Mas ainda não chegamos ao fim.

Embora os veículos autônomos estejam sendo testados em campo, em estradas ao redor do mundo, falta ainda pelo menos uma década para que eles estejam realmente disseminados. E é esse o detalhe importante da direção autônoma. Ela só vai funcionar se a maioria dos veículos tiver capacidade de autonomia.

Basta que um motorista manual jogue o volante, force os freios ou fiquei parado em uma zona de carga designada para desorganizar todo o sistema.

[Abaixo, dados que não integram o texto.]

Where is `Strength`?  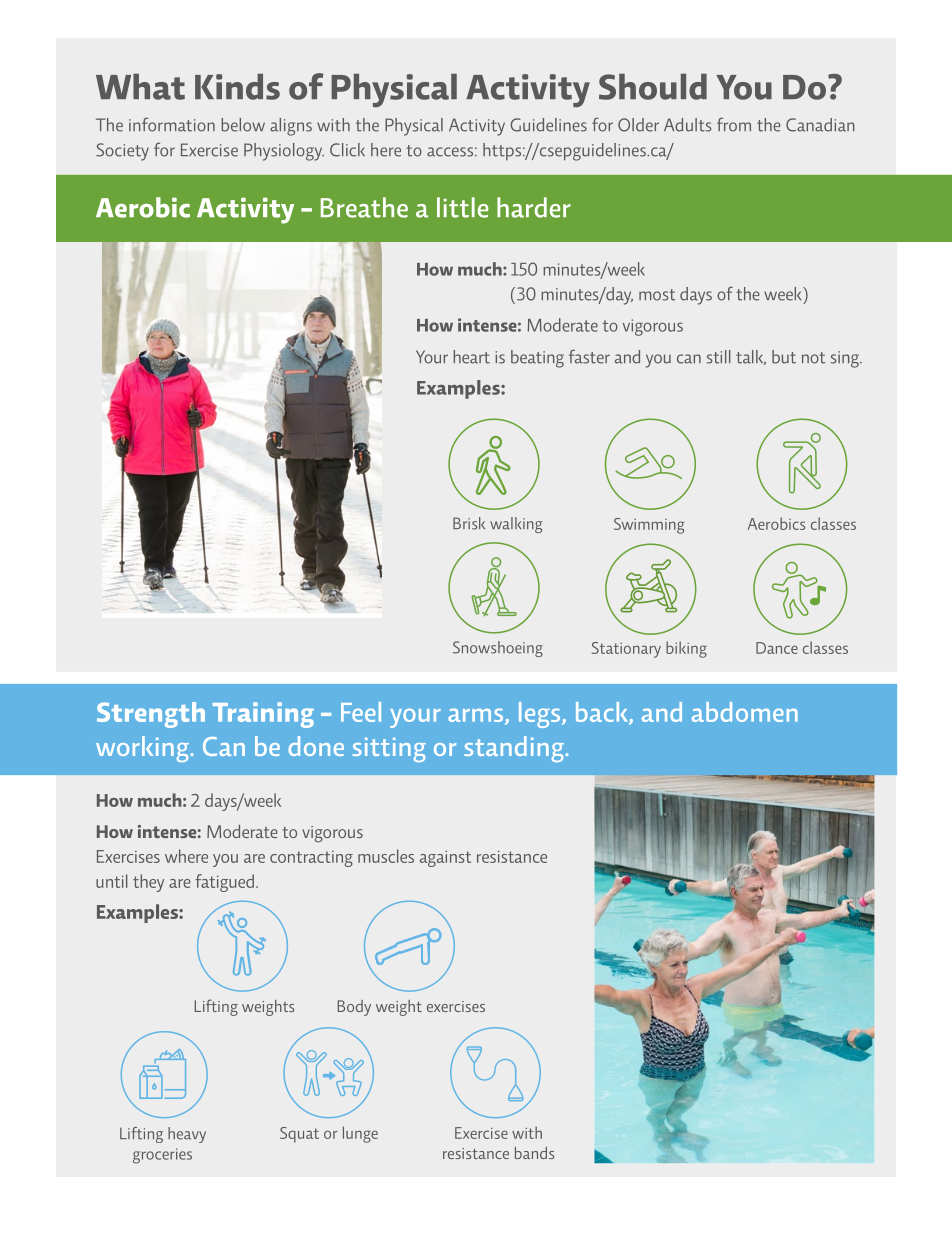
Strength is located at coordinates (151, 715).
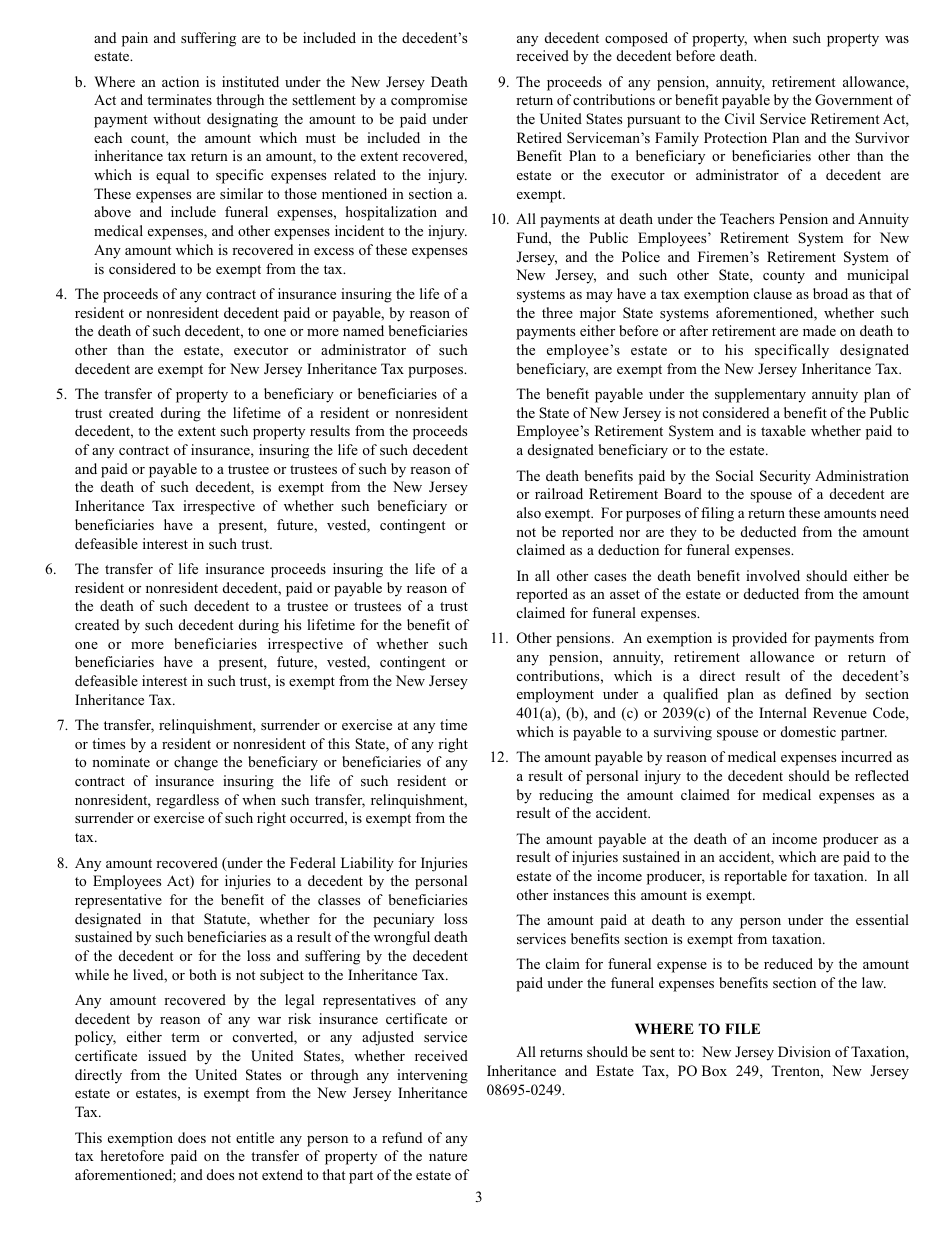  What do you see at coordinates (557, 312) in the image?
I see `three` at bounding box center [557, 312].
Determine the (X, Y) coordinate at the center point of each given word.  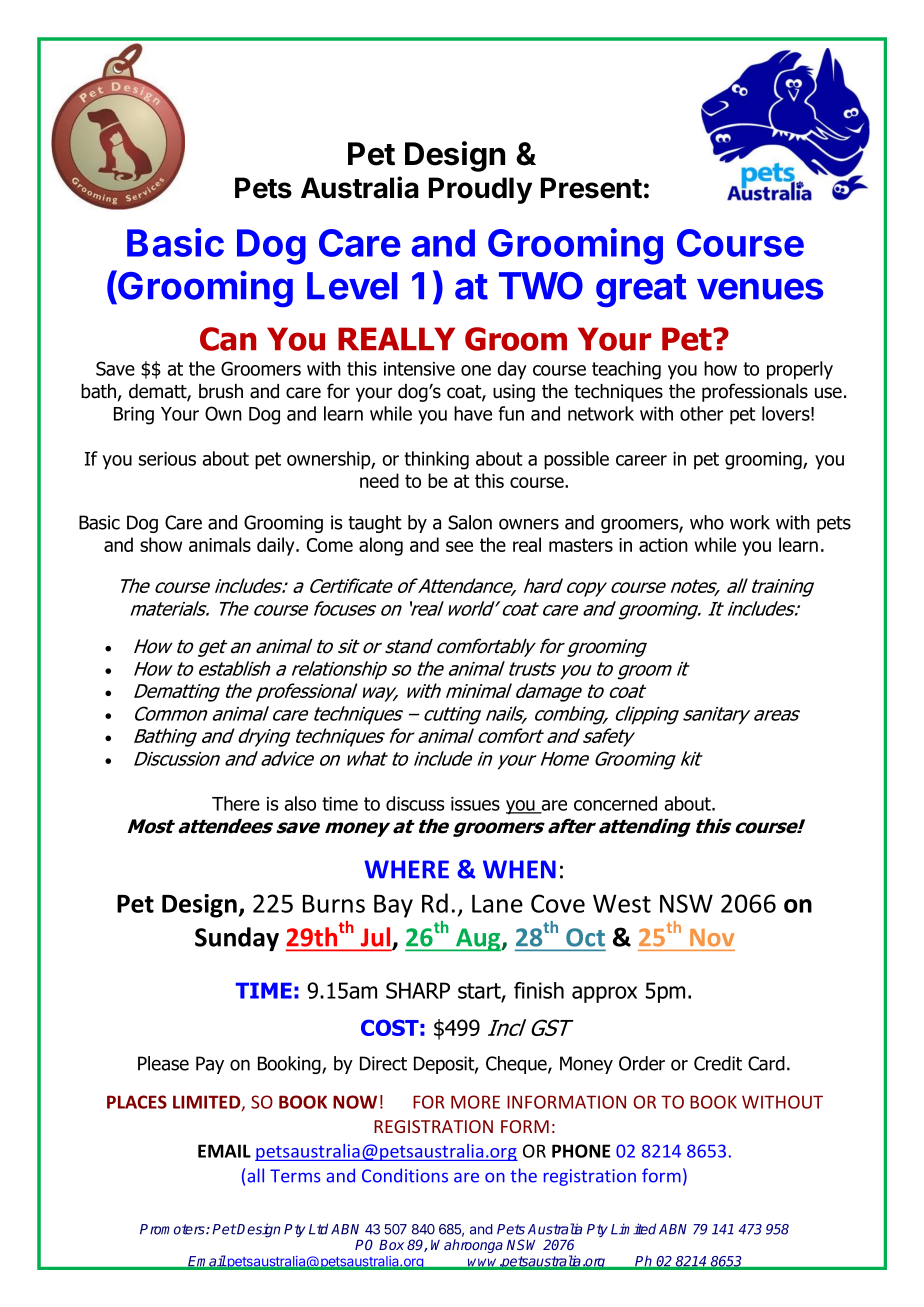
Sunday (237, 939)
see (459, 546)
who (707, 522)
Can (228, 339)
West (622, 903)
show (161, 544)
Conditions (405, 1175)
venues (760, 289)
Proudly (480, 190)
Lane (497, 903)
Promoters (173, 1229)
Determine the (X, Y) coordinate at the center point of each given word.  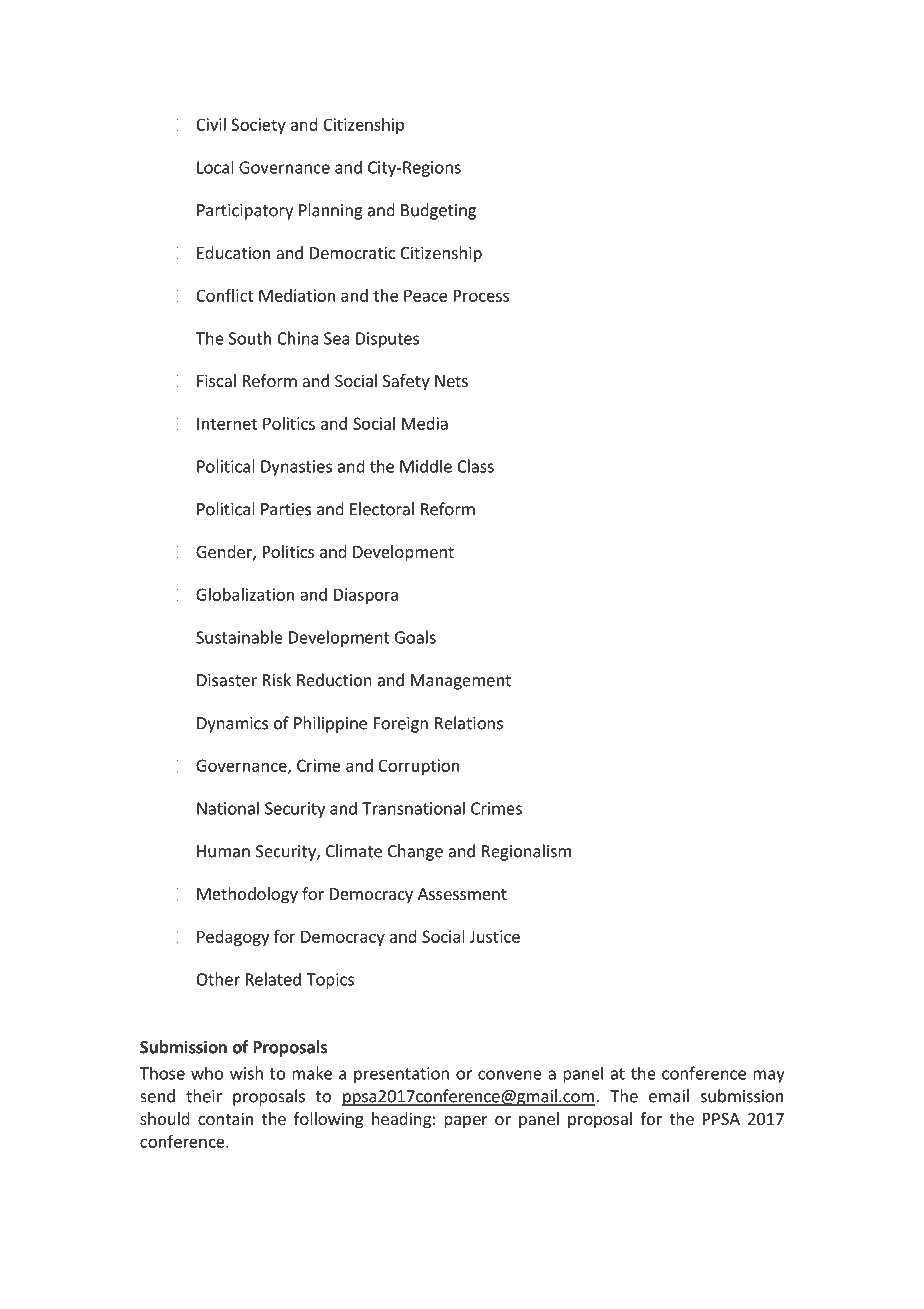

A adoção terá de ser rápida, praticamente da noite para o dia, com grandes proporções do público de motoristas fazendo a mudança para a direção autônoma ao mesmo tempo.

Para que todo o sistema funcione, serão precisos testes robustos e medições confiáveis, além de muita paciência. Temos aqui quatro elementos-chave para viabilizar o carro do futuro:

1. Conectividade

Um carro tem muitas partes móveis, e todas elas precisam trabalhar em conjunto. As conexões são tanto com fio quanto sem fio, e a latência é uma questão absolutamente crítica. Um mero atraso de 0,3 segundos no tempo de reação pode adicionar seis metros na distância de frenagem em um veículo a 80 quilômetros por hora. Essa pode muito bem ser a diferença entre parar com segurança e provocar um acidente.

As redes em que o carro do futuro operará demandarão testes de esforço extensivos para assegurar a confiabilidade e o desempenho, e será preciso monitorá-las constantemente em busca de flutuações ou gargalos. Um e-mail atrasado ou uma transação comercial com falha pode ser irritante e gerar despesas, mas erros de rede em um carro autônomo podem significar a perda de uma vida. É muito raro que o desempenho de rede tenha um impacto de vida ou morte, mas é essa a realidade dos veículos autônomos.

2. Inteligência

O carro do futuro também terá de ser inteligente. Sistemas de direção autônoma precisam saber a diferença entre uma bicicleta e uma moto, ou uma placa de estrada e um pedestre. Eles também precisam lidar com interferências nos sensores resultantes de condições de neblina, chuva e de inverno, bem como questões na linha de visão. Os veículos autônomos também terão de aprender durante o funcionamento com o aprendizado de máquina, adaptando-se ao seu ambiente e aos outros veículos durante todo o seu ciclo de vida.

3. Energia

O carro do futuro não vai depender de combustíveis fósseis. Tecnologias avançadas para bateria continuarão a ser desenvolvidas, fornecendo energia limpa, renovável e confiável para os veículos autônomos. Os custos vão cair — espera-se que as baterias de íon de lítio atinjam um valor abaixo de US$ 100 por kWh nos próximos cinco anos — e a infraestrutura para suportar as tecnologias de bateria, como estações de recarga e de descarte, iré se disseminar. Tecnologias novas, para além de baterias de íon de lítio, já estão sendo desenvolvidas, como as de lítio-ar e de íon de lítio de estado sólido. Mais uma vez, testes serão essenciais e terão de ser realizados de forma segura, efetiva e eficiente.

4. Cibersegurança

Talvez o mais importante de tudo seja a segurança do carro do futuro. Infelizmente, até mesmo as redes de computador mais protegidas são suscetíveis a ataques cibernéticos, e não há nenhuma garantia de que agentes mal-intencionados não vão tentar assumir o controle de veículos remotamente.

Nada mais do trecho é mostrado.